**PROBLEM:**
Edit the data from the line with "Image resolution: width=1456 pixels, height=819 pixels. How" to the line with "Click the Control": replace "Attach button" with "Upload button" and leave everything else in those lines unchanged.

**MATERIAL FOR THIS EXERCISE:**
---
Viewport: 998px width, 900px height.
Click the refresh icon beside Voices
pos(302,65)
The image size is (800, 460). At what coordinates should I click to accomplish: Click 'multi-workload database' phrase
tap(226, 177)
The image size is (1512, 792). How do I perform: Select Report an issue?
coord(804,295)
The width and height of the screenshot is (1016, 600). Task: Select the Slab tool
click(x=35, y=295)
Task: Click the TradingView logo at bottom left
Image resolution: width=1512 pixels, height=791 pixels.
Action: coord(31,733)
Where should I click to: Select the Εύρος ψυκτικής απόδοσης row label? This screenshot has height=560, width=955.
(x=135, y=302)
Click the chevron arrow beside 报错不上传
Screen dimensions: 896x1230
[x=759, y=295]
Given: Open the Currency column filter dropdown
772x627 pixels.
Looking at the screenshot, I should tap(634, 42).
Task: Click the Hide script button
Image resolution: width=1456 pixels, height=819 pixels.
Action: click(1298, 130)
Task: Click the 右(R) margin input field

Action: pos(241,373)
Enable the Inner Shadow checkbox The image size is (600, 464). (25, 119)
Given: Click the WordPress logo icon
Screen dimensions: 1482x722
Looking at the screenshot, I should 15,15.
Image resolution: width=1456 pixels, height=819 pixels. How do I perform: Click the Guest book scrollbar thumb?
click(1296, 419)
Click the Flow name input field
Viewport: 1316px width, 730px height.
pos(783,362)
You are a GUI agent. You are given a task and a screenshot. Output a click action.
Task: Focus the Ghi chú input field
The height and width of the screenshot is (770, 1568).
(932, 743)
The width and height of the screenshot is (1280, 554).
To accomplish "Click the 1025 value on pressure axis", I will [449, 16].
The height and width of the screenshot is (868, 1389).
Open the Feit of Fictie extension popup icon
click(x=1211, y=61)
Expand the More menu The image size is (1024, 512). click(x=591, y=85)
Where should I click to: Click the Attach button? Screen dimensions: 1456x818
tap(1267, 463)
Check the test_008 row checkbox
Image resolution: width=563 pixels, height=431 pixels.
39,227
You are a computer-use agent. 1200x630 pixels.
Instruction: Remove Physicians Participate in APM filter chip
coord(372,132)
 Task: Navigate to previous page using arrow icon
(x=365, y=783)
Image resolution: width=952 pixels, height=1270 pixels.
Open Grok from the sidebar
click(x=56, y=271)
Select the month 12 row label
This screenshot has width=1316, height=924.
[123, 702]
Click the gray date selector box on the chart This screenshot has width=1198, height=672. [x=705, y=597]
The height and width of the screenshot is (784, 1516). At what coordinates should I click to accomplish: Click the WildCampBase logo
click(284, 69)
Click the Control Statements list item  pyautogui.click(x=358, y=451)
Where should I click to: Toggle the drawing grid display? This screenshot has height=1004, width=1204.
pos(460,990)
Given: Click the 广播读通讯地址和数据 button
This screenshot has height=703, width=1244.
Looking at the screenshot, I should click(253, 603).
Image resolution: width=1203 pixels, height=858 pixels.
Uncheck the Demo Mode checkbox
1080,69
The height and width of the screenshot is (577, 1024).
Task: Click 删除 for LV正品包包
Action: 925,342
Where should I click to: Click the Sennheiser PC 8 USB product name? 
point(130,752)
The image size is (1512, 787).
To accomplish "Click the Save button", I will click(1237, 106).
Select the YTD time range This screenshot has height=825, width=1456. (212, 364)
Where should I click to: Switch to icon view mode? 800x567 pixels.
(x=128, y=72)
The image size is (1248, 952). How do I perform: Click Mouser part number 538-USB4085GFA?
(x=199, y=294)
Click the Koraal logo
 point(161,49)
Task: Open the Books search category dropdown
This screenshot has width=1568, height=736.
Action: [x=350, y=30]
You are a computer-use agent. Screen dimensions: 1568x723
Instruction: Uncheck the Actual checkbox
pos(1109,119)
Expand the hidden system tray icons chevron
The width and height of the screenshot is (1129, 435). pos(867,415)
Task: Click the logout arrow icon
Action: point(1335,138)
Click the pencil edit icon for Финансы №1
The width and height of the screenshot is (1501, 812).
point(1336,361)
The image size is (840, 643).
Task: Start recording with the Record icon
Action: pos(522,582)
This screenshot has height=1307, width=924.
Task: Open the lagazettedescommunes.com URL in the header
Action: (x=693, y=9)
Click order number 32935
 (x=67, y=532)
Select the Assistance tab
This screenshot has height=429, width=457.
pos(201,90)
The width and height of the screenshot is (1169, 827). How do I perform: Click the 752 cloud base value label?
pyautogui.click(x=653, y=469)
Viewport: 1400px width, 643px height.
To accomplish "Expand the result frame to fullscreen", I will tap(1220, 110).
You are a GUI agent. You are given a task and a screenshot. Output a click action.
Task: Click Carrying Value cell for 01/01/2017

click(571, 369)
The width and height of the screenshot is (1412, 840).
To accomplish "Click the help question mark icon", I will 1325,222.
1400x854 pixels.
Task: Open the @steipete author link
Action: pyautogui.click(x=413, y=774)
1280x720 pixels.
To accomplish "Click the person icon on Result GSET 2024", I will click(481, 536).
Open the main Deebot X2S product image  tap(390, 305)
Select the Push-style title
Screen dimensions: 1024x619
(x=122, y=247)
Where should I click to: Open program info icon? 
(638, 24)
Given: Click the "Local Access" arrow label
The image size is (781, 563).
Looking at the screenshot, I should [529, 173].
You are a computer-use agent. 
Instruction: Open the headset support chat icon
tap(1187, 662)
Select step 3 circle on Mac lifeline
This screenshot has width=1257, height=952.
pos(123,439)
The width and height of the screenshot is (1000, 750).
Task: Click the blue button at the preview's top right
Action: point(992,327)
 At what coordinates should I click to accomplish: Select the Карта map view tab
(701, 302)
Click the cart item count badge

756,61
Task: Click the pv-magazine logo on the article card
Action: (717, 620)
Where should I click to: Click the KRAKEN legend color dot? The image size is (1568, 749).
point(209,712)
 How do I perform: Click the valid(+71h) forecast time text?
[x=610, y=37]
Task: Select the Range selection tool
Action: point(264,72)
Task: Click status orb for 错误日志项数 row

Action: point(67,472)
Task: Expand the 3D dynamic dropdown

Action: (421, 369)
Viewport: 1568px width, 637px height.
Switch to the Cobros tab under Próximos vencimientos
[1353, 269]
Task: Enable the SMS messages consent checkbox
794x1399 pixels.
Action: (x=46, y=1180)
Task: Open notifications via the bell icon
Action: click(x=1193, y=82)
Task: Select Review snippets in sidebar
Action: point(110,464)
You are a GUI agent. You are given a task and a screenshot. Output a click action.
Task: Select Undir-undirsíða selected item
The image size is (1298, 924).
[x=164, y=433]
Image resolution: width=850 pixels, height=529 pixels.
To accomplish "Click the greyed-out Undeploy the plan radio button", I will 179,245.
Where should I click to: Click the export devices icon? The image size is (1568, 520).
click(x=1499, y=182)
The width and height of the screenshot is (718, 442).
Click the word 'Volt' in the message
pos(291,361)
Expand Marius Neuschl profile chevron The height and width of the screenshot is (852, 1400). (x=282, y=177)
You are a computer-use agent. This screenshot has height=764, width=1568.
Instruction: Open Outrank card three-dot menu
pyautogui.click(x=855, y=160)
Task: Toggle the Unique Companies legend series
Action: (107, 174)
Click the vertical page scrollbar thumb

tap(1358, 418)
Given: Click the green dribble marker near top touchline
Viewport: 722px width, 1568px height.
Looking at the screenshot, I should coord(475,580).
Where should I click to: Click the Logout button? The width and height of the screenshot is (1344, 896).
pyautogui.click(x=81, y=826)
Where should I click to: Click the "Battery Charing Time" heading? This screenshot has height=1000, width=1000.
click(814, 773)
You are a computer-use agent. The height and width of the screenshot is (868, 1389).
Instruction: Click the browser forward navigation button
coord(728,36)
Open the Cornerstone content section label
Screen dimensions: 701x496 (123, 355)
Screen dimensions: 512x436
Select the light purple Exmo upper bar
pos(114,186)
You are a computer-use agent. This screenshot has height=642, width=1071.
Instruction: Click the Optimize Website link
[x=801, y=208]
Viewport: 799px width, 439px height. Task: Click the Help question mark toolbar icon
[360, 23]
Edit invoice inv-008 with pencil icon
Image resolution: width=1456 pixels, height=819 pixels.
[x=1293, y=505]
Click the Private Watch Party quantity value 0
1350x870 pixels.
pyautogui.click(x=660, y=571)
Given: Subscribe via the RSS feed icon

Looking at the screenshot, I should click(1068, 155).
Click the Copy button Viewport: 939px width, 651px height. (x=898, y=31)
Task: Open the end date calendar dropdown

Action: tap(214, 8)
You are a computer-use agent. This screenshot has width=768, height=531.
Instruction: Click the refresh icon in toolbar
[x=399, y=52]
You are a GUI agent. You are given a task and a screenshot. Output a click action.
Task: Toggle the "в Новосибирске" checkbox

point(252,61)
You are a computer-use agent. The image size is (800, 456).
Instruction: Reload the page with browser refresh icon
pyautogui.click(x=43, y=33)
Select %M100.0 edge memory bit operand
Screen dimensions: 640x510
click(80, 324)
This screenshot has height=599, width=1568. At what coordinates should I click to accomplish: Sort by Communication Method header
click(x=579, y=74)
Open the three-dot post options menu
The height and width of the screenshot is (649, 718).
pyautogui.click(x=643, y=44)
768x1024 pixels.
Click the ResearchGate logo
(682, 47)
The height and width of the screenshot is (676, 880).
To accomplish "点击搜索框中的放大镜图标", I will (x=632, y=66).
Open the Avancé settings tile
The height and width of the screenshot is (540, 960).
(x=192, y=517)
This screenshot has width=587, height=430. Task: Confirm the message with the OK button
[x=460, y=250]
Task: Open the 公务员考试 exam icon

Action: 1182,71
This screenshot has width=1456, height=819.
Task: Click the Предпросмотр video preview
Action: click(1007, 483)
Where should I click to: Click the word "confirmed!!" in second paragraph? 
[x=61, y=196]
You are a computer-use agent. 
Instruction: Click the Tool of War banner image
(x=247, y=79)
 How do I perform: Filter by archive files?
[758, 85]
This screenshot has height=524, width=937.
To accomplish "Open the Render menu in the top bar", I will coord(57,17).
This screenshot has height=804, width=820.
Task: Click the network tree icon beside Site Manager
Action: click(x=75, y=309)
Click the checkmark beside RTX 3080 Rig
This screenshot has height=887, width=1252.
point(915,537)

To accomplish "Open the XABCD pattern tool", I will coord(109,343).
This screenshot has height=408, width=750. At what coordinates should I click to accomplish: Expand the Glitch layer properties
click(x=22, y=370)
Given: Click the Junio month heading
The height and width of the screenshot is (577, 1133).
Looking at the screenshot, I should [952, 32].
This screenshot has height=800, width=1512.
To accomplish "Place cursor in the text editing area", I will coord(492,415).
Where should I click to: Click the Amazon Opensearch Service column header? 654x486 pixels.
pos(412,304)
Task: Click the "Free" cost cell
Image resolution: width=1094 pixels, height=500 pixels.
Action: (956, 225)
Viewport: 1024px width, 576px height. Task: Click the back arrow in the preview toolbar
---
**WRITTEN SOLUTION:**
Image resolution: width=1456 pixels, height=819 pixels. How do I perform: Click the Guest book scrollbar thumb?
click(1296, 419)
Click the Flow name input field
Viewport: 1316px width, 730px height.
pos(783,362)
You are a GUI agent. You are given a task and a screenshot. Output a click action.
Task: Focus the Ghi chú input field
The height and width of the screenshot is (770, 1568).
(932, 743)
The width and height of the screenshot is (1280, 554).
To accomplish "Click the 1025 value on pressure axis", I will [449, 16].
The height and width of the screenshot is (868, 1389).
Open the Feit of Fictie extension popup icon
click(x=1211, y=61)
Expand the More menu The image size is (1024, 512). click(x=591, y=85)
Where should I click to: Click the Upload button? Screen dimensions: 1456x818
tap(1267, 463)
Check the test_008 row checkbox
Image resolution: width=563 pixels, height=431 pixels.
39,227
You are a computer-use agent. 1200x630 pixels.
Instruction: Remove Physicians Participate in APM filter chip
coord(372,132)
 Task: Navigate to previous page using arrow icon
(x=365, y=783)
Image resolution: width=952 pixels, height=1270 pixels.
Open Grok from the sidebar
click(x=56, y=271)
Select the month 12 row label
This screenshot has width=1316, height=924.
[123, 702]
Click the gray date selector box on the chart This screenshot has width=1198, height=672. [x=705, y=597]
The height and width of the screenshot is (784, 1516). At what coordinates should I click to accomplish: Click the WildCampBase logo
click(284, 69)
Click the Control Statements list item  pyautogui.click(x=358, y=451)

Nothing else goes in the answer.